Asbestos is a naturally occurring mineral that’s found in rocks all over the world. It typically forms in the cracks in soft rock formations and consists of strands of fibrous materials. When asbestos was commonly used, however, it was processed before it could be applied in commercial settings. This means that it was often mixed with other materials so that it became more versatile and usable.
How Was Asbestos Made?
No matter what type of product was being made, the process always began with the mining of asbestos. This allowed companies to access the raw mineral they needed to manufacture asbestos products. Once the ore was brought up from a mine, the asbestos was then separated from the rock and graded, depending on its quality and length.
These asbestos fibres could then be mixed with other materials and pressed or formed into insulation boards, sheets of asbestos, cement, pipes, and even textiles, as well as various other products.
What Does Asbestos Look Like?
Asbestos consists of bands of fibrous materials, some of which are short and sharp, while others are longer and more flexible.
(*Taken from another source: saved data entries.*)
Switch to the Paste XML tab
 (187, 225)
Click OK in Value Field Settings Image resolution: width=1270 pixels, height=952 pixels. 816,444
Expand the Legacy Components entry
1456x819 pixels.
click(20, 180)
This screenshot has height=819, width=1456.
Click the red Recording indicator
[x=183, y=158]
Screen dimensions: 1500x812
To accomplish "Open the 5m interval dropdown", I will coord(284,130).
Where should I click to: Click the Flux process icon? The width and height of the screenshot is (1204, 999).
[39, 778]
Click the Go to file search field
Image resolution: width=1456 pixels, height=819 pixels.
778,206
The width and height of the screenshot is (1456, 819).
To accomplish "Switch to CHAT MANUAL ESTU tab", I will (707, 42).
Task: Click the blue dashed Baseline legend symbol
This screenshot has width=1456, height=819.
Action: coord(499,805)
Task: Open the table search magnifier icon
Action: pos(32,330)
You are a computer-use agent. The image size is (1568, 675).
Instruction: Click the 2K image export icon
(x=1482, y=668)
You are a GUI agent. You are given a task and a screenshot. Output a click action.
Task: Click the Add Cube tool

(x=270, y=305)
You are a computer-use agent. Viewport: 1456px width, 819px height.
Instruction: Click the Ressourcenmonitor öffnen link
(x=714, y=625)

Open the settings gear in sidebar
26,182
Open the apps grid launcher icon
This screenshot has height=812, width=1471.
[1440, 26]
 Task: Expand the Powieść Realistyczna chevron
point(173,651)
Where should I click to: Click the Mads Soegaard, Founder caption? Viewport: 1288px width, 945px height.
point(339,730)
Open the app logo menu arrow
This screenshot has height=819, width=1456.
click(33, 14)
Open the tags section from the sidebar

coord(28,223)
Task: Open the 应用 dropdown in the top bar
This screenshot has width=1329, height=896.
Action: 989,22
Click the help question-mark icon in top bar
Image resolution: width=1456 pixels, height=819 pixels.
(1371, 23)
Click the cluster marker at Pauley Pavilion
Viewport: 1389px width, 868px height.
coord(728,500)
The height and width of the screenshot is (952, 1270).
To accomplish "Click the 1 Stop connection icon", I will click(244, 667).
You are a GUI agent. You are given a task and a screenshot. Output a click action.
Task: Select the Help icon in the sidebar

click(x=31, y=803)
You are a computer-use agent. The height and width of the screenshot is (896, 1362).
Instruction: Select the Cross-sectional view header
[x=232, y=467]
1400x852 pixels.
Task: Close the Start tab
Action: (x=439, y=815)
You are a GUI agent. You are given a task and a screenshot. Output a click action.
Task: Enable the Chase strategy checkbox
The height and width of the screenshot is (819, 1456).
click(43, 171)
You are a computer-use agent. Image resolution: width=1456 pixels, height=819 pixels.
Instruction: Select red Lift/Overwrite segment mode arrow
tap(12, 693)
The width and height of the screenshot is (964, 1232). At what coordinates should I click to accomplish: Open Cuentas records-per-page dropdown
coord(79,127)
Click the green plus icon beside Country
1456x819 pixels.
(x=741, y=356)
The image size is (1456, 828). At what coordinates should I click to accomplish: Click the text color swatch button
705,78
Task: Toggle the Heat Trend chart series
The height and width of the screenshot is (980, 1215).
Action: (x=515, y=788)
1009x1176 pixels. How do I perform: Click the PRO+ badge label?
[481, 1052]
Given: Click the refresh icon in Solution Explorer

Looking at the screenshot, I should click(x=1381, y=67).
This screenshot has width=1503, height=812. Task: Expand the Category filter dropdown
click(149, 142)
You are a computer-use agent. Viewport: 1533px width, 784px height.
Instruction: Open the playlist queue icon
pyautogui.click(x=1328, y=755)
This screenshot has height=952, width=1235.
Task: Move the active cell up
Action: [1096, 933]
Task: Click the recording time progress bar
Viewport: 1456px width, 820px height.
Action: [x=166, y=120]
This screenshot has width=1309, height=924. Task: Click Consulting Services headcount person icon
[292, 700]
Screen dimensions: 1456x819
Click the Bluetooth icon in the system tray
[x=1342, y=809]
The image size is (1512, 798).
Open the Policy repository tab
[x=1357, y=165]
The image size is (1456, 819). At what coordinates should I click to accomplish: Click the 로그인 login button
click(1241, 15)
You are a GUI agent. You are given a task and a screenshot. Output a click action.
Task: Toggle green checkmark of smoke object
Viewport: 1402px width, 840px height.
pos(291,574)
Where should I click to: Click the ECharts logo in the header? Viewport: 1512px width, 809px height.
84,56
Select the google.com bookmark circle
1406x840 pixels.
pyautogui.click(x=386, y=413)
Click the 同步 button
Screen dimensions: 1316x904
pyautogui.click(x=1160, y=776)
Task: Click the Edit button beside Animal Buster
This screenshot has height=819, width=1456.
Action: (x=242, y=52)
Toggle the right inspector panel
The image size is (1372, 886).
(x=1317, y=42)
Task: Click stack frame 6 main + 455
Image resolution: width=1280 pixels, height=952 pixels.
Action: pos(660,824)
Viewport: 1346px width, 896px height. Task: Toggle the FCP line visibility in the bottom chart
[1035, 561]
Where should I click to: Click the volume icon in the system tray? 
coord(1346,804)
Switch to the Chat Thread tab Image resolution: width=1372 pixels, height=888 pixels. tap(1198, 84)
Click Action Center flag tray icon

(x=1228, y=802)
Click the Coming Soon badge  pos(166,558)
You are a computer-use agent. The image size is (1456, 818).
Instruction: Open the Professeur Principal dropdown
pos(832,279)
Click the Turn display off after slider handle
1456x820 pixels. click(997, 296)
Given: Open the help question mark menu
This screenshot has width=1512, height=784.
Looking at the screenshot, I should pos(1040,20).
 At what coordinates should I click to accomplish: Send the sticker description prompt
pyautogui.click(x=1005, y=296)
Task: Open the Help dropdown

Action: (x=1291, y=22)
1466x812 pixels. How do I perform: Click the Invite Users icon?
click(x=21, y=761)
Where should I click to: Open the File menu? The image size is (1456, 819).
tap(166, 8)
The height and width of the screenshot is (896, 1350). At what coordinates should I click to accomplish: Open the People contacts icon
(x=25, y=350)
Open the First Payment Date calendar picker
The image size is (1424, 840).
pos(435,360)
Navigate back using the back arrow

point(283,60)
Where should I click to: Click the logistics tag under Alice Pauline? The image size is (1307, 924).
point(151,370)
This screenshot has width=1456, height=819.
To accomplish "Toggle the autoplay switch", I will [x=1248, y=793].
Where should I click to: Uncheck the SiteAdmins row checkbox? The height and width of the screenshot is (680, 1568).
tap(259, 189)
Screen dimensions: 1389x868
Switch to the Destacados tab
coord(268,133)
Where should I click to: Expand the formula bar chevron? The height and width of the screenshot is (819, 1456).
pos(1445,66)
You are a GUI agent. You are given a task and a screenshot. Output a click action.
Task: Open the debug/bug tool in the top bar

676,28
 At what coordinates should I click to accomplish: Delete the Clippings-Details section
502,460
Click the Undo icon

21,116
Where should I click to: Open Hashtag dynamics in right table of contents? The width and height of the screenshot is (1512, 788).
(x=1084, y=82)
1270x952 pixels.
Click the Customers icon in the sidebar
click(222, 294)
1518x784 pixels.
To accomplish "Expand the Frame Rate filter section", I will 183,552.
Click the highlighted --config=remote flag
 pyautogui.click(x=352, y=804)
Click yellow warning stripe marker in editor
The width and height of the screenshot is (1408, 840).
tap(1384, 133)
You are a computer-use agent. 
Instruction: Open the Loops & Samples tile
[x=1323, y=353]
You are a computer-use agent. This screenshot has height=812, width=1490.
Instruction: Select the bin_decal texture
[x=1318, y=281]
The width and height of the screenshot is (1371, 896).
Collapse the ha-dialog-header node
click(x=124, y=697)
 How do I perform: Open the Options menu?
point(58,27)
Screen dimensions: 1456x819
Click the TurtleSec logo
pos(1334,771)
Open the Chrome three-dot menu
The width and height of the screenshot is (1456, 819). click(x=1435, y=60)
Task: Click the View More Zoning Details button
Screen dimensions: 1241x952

However, the asbestos that has been mined and processed ready for use looks very different to the mineral that is naturally found in rock formations.
A gutter made from asbestos cement might not look any different to a pipe made from cement that doesn’t contain asbestos, for example. Similarly, you may be unable to tell the difference between decorative wall coatings that do and do not contain asbestos.
Although asbestos naturally occurs in different colours (notably white, brown, and blue), people often assume that it’s easy to identify in buildings and structures but, unfortunately, this isn’t the case.
Is Asbestos Still Made Today?
In some countries, asbestos is still mined and manufactured. In the UK, however, the use of asbestos and the importation of the mineral has been banned due to its health risks. Crocidolite, also known as blue asbestos) and amosite (brown asbestos) were both banned in 1985, while chrysotile (more commonly known as white asbestos) wasn’t prohibited until 1999.
Although asbestos is no longer used in the building trade, it remains present in the vast majority of buildings that were constructed prior to 2000. Due to this, it’s important to verify whether a property contains any asbestos before conducting any work on it. If so, it will need to be removed in accordance with strict health and safety regulations.